爱香 and I were on the outskirts of 上海, looking for a comic called ‘乱馬1/2’. I had bought an English copy of 乱馬1/2 in Sydney, but now needed the Japanese version, so I could study it.. We had gone up and down 福州路, which is where the major concentration of bookshops are in 上海, but had no luck finding the original Japanese version. Our last chance to find 乱馬1/2 was to head out to 古北区, where the biggest concentration of Japanese expats and shops are.
After reading a tiny ad in a Japanese magazine, we had gone up and down the same road three times, into an apartment block, back out the same apartment block, to the security guard at the front of the apartment block, and finally to a スーパー across the road.

As soon as we entered, I had a bad feeling. It looked just like a normal スーパー; vegetables, cereal, fruit… a lot of edible stuff but no 漫画. We wandered through, and were pleasantly surprised to find 4 shelves full of books.

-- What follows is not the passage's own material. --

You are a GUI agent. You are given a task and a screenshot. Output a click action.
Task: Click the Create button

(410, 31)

Only one small shelf was 漫画 though, but only a small proportion of that was understandable to me, and not a single copy of 乱馬1/2. 爱香 was interested of course, and started looking through the grown-up books. I picked up a copy of クレヨンしんちゃん, a comic about about a rude little boy who loves exposing his penis, and started working my way through it.

After a while I heard 爱香’s voice talking to someone else. Her voice had that high twittery sound and her verbs all had ‘ます’ on the end of them, which usually means she’s talking to someone she hasn’t met before. I kept reading.

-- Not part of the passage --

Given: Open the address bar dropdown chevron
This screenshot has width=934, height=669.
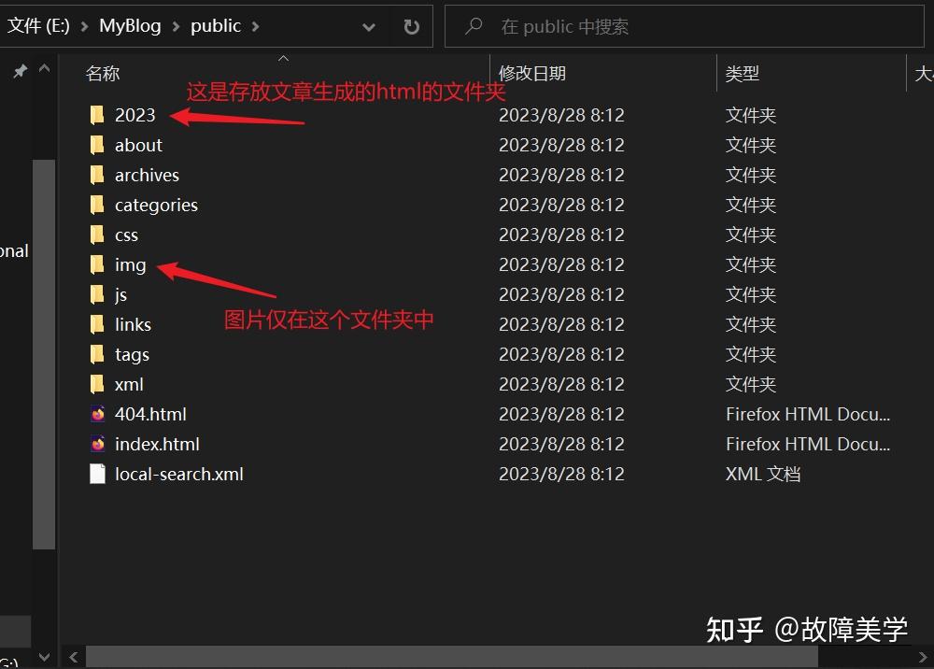Looking at the screenshot, I should [x=368, y=26].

After finishing another クレヨンしんちゃん story, I wandered over to where 爱香 was. She was talking to another lady, and they were looking over a map. The map was printed on a plastic bag, and they were pointing to it. The other lady seemed to be giving directions, 爱香 would say ‘はい’ every now and then. The other lady had some some friends too; two other well dressed ladies were listening intently. Every now and then the other lady would ask her friends to clarify something 「。。。ですね、。。。」 and the others would frown hard, as if they were deep in thought and give a long 「うん。。。。」

I had a peek over 爱香’s shoulder to look at the map. I couldn’t make heads or tails of it, and the Japanese was so fast and at such a high pitch that I didn’t get it at all. I wandered back to the 漫画 section, put クレヨンしんちゃん back, and picked the next book in the series.
I got a little way through it, with 爱香 and her new friends still twittering behind me. Eventually I felt a tap on my shoulder. I turned around to see 爱香, grinning. Clutched in her hands was the same plastic bag, filled with magazines.
「これもらった!」 she said, still smiling.
I froze. “I know this,” i thought. What did Peter先生’s say about giving/receiving verbs? I did a mental calculation… ‘これ=this… もらった=received…put the verb first… means… ‘I received this!’
“Really?” I said. “They gave you that? Who were they?”

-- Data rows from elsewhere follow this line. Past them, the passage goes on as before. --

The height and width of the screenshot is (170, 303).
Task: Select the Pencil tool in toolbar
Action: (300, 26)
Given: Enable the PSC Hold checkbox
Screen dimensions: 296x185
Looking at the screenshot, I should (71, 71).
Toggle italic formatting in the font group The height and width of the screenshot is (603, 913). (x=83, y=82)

“I didn’t know them,” 爱香 replied.

It turns out that 爱香 had just asked a passer-by if she knew of any good bookshops. She had asked her friends, who had a plastic bag with a map on it. She had given 爱香 the bag, and taken about 10 minutes of her time to explain the directions to the bookshop on it. Then, she had called her friends over to help out. There were many other recommended bookshops which didn’t have directions on the bag, so one of the ladies had left the store, gone across the street, found a magazine with a map in it, and brought it back. After taking more time to explain the way to the bookshop and give 爱香 some recommendations on good books, she had given the magazine to 爱香, along with the bag, and other various magazines she had also brought from across the street, just in case we got bored on the way. I couldn’t believe it. As 爱香 explained all of this to me on the way to the next bookshop, I felt bad that the only thanks I gave her was a mumbled ‘アリガトウ’ and a clumsy bow.
爱香 often asks me why I like Japan so much. I don’t think I have ever given her a satisfactory answer. I use words like ‘friendliness’ and ‘diligence’ and ‘ニンテンド’ but I don’t think she gets it yet. It’s not that people from other cultures wouldn’t help you, it’s just the diligence in which Japanese people will fall over each other to help out a complete stranger. It’s not the only time it’s happened either.

But that’s another story, maybe for another post!